Directions: Search the records below for the string "green" and report only the number of lines that contain it.

Data for review:
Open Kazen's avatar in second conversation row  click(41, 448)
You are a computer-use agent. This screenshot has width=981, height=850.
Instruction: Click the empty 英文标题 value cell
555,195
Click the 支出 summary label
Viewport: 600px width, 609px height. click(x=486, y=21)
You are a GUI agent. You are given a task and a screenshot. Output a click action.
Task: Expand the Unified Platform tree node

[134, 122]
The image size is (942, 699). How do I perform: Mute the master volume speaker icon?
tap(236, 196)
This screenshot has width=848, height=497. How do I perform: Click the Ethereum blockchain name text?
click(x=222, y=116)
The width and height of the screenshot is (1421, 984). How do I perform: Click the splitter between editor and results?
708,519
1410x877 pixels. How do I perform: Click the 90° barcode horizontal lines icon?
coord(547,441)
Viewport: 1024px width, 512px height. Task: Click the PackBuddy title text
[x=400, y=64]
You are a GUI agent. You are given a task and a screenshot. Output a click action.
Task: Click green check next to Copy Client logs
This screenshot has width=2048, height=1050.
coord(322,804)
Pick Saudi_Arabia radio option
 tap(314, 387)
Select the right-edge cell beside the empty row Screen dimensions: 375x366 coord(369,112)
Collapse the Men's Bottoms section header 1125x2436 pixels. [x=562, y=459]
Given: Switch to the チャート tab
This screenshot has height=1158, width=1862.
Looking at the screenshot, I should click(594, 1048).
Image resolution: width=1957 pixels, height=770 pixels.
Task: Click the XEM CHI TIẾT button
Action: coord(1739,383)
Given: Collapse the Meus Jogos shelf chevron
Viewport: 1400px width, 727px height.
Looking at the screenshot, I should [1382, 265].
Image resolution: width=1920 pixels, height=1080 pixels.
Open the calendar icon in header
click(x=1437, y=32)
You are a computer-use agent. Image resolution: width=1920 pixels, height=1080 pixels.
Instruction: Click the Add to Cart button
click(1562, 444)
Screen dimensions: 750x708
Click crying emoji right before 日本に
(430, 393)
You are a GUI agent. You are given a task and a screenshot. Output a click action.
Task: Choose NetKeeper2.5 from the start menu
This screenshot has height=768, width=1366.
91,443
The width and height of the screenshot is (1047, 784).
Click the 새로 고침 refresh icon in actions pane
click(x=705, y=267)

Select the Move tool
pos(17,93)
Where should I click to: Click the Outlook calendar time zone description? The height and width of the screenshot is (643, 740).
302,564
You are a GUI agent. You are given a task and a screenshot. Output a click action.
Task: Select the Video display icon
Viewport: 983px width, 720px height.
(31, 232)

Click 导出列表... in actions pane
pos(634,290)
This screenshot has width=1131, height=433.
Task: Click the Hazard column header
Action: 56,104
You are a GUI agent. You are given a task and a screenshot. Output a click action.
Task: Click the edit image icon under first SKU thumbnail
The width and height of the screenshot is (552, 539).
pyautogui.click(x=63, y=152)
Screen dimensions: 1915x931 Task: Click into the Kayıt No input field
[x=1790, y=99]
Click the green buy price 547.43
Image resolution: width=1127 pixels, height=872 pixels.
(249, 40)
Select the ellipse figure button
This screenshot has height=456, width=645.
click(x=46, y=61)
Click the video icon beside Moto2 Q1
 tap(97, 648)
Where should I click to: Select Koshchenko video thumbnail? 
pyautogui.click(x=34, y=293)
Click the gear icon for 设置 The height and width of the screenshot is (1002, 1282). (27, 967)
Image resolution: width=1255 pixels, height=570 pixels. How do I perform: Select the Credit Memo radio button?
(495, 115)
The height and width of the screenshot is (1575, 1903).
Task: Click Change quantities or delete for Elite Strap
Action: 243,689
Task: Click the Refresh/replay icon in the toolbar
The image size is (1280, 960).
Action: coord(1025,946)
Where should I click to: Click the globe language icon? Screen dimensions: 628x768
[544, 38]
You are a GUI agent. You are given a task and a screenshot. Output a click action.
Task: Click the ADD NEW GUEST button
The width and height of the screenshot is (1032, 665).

Solution to the problem: 2